*Work task*
Among the entries below, find the lines with the word "green" and return them.

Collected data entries
_ _ _ _ _ _ _

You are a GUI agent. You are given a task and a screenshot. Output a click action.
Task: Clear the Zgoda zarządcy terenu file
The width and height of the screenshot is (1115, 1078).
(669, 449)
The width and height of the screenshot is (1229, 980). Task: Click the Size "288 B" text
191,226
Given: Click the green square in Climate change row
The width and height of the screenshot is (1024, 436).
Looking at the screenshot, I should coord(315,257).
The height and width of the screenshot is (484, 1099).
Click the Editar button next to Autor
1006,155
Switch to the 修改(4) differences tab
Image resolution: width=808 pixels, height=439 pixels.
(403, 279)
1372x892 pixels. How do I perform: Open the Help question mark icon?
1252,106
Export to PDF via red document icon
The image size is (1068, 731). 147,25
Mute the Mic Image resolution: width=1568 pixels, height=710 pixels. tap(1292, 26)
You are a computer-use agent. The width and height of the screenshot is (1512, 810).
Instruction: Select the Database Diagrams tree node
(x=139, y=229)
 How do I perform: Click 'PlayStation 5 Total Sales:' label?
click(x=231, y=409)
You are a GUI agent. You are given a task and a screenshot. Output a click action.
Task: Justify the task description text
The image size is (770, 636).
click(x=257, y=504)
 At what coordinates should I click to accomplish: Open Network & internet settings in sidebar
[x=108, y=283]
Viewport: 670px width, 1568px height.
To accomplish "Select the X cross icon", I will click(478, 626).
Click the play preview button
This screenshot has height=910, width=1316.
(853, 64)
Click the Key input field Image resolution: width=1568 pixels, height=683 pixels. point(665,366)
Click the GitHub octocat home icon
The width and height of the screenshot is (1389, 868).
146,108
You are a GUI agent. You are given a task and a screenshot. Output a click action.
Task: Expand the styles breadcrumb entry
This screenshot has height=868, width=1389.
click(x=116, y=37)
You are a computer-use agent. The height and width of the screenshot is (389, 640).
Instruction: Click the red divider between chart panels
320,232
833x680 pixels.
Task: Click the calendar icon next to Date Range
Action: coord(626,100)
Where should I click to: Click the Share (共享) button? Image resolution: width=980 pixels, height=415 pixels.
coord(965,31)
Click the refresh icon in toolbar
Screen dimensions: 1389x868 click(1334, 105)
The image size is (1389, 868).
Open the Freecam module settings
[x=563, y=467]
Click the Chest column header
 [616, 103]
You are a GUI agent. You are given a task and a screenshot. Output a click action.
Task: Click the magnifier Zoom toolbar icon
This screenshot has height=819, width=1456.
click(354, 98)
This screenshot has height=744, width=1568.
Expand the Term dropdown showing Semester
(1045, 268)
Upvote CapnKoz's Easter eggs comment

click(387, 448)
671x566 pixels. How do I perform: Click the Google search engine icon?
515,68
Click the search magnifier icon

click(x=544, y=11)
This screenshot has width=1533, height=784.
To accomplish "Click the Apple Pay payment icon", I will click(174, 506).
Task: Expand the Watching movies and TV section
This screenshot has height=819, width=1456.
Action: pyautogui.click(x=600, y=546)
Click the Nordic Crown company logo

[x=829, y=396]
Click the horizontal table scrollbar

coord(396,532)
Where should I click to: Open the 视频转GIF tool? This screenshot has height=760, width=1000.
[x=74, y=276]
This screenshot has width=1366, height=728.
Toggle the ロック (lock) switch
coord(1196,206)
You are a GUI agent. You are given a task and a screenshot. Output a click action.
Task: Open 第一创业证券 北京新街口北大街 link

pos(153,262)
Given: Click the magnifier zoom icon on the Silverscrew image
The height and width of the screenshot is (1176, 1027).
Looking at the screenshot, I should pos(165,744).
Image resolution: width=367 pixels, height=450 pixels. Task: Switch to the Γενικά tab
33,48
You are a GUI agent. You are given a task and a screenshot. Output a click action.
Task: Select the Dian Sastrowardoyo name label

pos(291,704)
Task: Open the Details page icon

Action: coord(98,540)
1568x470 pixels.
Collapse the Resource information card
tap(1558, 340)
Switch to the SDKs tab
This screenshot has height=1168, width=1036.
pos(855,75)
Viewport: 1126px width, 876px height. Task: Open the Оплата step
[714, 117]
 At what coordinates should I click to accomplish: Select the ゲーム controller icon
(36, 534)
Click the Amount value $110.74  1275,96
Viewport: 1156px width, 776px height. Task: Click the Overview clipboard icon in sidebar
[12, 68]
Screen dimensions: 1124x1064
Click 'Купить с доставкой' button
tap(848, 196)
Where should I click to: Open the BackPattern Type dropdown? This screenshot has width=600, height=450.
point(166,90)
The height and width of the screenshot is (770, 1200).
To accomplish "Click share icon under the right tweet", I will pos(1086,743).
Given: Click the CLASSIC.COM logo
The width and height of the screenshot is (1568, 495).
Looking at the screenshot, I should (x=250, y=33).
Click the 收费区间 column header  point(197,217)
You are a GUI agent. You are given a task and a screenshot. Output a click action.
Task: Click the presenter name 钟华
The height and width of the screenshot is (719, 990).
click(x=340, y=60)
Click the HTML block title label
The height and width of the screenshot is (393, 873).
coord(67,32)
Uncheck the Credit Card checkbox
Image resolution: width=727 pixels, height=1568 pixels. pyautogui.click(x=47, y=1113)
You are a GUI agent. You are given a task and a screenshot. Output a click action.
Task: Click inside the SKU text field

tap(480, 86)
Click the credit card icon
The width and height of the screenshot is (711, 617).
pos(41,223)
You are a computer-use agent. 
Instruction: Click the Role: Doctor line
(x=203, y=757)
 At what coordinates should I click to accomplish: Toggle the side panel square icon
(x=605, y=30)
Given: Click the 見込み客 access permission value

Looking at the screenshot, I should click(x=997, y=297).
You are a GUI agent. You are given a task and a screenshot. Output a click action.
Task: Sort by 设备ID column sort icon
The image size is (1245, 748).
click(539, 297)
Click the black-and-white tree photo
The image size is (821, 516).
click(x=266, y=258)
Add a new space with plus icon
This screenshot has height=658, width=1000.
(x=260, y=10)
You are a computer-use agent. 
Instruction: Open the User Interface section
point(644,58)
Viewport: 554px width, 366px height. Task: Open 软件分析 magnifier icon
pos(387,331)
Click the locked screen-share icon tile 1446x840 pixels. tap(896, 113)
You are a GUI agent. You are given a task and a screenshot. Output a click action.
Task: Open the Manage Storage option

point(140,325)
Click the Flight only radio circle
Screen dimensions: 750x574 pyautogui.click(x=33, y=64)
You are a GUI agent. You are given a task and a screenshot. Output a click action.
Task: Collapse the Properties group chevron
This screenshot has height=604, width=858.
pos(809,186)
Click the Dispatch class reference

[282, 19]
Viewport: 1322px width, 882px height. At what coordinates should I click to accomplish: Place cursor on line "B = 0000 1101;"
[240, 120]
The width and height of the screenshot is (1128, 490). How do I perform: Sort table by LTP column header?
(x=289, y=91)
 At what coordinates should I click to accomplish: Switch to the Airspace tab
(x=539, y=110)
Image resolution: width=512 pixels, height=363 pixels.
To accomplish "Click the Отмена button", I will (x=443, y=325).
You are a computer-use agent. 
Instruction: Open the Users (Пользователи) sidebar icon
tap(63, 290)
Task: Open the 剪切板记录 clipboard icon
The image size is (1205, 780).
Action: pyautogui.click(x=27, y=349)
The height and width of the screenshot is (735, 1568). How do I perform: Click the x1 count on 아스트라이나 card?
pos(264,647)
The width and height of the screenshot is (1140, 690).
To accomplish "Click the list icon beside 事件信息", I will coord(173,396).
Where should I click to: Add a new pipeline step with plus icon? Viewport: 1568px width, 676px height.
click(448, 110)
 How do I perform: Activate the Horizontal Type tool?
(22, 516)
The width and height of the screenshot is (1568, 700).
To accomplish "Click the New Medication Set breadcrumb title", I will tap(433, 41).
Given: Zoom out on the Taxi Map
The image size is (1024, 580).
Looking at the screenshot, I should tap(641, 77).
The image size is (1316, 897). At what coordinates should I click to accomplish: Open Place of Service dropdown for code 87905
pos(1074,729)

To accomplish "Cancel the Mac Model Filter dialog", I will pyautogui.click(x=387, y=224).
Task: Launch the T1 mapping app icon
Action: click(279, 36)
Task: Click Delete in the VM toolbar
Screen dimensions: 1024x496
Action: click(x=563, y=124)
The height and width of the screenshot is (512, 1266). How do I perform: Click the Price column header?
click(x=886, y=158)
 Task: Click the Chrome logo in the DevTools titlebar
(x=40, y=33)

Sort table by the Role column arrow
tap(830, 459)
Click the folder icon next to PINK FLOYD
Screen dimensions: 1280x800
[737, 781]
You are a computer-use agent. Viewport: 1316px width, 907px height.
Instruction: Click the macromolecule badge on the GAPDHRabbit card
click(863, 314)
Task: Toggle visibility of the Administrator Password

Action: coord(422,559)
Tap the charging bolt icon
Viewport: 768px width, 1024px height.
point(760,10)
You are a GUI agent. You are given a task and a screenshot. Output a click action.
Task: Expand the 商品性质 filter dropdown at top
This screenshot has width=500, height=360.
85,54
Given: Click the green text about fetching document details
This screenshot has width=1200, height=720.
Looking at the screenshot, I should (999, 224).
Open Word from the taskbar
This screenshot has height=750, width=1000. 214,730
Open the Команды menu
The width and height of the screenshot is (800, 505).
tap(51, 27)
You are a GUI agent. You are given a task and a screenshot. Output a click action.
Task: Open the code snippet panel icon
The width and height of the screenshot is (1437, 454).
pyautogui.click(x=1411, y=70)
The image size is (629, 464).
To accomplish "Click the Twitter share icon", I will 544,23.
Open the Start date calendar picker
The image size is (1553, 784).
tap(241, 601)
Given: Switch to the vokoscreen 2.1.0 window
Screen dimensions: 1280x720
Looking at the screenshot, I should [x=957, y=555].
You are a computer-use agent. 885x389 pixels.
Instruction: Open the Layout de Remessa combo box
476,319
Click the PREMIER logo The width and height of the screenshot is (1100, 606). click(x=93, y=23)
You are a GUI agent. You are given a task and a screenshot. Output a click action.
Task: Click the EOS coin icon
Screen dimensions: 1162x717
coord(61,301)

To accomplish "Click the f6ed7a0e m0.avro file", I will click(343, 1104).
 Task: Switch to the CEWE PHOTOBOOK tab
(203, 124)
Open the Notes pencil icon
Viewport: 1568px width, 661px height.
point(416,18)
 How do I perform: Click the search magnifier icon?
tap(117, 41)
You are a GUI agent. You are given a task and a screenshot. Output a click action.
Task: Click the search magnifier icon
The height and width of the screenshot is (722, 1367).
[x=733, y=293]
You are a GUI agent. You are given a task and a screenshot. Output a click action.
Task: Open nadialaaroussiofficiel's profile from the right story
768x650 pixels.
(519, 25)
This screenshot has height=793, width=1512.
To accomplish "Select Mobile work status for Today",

_ _ _ _ _ _ _

*Your response*
Given: Click the green square in Climate change row
Given: Click the green text about fetching document details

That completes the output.